Entries on target coordinates:

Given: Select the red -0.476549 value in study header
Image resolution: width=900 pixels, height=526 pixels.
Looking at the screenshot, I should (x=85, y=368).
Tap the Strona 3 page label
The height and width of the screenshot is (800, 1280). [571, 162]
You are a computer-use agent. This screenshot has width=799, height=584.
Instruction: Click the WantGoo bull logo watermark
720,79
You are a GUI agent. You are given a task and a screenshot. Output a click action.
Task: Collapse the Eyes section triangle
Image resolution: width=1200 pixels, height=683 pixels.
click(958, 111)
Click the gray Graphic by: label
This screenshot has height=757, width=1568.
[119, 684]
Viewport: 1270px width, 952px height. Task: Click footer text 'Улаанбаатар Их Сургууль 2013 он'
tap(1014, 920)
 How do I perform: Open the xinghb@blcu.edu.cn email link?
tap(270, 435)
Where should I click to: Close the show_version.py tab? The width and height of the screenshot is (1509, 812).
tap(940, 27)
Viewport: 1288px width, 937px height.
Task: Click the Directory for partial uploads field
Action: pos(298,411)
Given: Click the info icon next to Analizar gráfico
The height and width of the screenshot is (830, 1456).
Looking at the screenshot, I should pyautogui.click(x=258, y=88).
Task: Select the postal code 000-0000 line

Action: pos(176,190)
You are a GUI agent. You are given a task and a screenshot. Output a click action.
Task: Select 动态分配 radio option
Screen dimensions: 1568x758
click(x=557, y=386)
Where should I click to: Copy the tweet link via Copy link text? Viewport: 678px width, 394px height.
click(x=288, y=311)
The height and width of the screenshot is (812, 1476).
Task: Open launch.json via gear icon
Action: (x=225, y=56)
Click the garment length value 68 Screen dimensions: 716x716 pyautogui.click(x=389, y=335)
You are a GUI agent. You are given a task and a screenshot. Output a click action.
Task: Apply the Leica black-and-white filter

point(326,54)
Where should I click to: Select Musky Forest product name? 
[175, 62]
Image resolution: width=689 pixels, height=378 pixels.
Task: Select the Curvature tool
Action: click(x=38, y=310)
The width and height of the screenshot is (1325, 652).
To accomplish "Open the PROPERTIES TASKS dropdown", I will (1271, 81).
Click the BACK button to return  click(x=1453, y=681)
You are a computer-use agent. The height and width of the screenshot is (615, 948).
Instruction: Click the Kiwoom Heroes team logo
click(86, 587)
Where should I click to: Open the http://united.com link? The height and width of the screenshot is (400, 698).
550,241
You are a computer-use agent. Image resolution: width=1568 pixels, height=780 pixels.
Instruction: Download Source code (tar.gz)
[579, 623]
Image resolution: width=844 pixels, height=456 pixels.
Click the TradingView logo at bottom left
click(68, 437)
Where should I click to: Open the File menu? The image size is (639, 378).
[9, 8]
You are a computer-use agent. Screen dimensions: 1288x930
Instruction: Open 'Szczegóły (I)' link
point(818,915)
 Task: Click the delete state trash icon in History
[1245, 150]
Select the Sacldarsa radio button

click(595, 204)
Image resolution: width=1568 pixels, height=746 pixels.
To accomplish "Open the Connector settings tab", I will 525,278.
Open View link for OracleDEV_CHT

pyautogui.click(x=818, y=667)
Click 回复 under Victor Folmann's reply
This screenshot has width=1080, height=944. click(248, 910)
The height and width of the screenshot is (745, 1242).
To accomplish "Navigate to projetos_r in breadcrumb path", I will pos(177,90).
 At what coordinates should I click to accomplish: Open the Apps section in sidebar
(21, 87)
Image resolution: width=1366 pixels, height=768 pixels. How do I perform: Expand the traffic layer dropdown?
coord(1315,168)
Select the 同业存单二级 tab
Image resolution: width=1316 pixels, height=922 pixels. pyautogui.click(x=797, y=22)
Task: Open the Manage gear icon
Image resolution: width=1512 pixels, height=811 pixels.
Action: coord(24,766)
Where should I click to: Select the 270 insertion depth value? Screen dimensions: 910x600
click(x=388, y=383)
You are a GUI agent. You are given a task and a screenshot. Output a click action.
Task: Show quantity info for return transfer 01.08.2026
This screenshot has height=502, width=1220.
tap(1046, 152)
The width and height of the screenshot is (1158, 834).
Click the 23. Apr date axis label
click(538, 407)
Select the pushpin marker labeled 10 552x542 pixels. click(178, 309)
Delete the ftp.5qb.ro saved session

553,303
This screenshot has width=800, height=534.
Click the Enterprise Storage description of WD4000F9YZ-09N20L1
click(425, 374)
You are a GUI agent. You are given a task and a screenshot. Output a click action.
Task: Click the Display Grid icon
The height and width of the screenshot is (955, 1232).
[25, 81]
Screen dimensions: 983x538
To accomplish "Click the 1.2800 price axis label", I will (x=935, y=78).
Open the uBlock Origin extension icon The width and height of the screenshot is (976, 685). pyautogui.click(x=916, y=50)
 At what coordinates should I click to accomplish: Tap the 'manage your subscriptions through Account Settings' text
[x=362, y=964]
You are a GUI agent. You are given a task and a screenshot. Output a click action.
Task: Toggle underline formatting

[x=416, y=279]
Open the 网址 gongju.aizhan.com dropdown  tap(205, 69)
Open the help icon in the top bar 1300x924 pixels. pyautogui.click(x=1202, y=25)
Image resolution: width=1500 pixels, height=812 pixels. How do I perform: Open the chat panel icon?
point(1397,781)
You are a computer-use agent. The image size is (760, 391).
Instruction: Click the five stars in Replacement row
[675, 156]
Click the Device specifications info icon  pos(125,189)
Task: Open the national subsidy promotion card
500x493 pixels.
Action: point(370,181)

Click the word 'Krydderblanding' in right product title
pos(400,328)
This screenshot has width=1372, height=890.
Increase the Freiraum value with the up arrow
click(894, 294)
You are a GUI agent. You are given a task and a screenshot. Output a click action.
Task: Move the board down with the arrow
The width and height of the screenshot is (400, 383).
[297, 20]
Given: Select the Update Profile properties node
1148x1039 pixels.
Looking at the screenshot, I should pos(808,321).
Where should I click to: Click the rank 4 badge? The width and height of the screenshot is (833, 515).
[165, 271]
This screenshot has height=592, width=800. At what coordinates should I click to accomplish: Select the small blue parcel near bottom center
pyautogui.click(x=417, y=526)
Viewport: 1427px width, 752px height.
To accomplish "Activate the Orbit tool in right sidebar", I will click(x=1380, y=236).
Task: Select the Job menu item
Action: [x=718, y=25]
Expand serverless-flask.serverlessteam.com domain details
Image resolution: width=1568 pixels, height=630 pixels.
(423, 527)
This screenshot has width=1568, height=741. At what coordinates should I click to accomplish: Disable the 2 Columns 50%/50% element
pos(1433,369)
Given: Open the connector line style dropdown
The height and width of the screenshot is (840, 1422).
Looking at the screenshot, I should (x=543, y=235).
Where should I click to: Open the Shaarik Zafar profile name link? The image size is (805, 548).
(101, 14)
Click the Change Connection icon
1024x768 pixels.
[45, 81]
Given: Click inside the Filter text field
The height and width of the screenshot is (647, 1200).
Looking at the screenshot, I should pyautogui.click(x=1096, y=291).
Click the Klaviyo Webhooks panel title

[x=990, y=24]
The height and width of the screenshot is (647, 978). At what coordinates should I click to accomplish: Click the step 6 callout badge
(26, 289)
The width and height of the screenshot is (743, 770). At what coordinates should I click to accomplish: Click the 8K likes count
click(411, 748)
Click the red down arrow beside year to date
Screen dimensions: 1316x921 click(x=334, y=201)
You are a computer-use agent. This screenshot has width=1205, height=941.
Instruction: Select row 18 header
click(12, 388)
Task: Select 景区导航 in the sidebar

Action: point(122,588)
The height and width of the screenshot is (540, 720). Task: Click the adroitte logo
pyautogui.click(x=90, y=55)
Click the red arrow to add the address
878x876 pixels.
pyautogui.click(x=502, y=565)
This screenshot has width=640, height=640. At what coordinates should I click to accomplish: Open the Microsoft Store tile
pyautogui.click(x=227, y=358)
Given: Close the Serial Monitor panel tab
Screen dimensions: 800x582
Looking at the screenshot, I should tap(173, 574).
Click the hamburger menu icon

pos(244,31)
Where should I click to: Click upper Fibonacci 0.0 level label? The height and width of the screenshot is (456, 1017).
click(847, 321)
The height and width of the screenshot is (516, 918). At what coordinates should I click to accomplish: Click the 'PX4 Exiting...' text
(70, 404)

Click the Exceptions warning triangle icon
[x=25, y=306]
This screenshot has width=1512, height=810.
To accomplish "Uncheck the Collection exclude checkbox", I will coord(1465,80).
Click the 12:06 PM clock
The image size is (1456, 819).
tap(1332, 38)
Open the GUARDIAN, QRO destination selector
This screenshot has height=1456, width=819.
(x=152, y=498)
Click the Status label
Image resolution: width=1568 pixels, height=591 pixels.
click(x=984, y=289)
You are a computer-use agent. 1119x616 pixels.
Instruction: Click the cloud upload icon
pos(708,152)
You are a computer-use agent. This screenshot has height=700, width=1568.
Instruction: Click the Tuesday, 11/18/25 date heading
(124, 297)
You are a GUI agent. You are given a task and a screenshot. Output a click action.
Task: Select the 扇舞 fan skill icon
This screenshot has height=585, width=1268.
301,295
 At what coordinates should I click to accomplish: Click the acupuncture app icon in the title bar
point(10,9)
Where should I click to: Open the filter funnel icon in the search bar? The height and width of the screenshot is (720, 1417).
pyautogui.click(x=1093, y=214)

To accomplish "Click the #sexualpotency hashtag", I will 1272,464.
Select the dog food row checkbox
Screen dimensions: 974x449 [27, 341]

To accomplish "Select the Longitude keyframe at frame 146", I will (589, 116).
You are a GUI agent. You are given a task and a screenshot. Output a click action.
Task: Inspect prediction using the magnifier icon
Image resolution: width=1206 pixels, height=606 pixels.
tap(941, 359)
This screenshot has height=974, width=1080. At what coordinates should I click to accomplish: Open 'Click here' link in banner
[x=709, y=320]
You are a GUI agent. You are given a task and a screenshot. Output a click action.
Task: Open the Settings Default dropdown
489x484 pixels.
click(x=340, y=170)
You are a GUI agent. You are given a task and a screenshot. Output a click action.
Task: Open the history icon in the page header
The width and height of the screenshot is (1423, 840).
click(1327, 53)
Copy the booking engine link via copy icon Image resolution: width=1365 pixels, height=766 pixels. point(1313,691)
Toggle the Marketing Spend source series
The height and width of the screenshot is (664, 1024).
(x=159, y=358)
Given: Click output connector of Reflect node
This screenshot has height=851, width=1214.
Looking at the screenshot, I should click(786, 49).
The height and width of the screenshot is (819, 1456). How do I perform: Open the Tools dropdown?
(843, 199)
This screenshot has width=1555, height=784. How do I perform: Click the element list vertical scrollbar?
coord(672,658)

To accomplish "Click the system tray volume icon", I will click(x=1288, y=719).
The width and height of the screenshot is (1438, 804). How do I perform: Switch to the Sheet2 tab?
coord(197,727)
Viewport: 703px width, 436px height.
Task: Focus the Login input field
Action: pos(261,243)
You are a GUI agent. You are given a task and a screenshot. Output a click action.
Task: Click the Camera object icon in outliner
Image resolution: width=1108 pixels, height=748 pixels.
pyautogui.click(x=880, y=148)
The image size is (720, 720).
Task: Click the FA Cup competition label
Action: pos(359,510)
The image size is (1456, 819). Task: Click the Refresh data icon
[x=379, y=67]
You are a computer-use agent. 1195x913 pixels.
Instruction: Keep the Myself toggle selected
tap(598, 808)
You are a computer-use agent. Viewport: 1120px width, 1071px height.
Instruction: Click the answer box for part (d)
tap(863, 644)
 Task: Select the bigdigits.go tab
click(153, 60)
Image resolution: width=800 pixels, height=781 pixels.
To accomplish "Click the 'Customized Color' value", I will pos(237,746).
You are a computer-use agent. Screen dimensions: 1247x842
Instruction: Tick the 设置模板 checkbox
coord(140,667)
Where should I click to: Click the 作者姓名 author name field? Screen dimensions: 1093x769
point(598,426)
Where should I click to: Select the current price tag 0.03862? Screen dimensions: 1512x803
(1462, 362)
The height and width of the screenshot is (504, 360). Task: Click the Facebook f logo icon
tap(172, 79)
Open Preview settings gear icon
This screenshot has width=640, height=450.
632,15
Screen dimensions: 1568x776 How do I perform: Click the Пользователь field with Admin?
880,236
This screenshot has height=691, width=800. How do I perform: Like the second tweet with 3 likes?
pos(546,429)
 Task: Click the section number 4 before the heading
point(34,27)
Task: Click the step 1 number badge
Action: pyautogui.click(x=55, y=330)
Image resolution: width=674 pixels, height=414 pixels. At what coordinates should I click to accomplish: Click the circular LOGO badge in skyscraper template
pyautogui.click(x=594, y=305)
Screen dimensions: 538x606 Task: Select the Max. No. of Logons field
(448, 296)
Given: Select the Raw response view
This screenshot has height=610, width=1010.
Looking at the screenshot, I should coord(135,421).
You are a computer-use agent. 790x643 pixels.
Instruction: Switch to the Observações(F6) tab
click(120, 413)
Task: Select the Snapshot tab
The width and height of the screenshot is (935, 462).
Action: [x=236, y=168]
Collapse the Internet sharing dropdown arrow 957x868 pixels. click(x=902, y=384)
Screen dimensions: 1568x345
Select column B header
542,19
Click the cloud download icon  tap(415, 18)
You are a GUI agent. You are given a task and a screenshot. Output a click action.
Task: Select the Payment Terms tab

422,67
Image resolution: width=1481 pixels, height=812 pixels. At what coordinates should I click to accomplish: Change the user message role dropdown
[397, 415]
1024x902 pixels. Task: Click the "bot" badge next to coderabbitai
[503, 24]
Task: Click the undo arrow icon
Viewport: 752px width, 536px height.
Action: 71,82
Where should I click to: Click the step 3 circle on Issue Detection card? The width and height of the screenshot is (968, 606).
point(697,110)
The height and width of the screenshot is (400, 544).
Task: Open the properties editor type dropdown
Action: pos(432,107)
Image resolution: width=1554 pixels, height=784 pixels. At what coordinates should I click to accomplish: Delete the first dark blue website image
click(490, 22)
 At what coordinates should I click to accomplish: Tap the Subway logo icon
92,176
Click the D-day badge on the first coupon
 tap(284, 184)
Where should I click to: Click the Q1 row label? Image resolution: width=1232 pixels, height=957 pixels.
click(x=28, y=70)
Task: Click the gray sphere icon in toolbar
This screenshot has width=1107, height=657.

§ TO DO: Pick out each line of the records that contains the word "menu" and copy it. Match case exactly.

§ SOLVED EXERCISE:
Where should I click to: Open the File menu? The image size is (639, 378).
Task: Select the Job menu item
Click the hamburger menu icon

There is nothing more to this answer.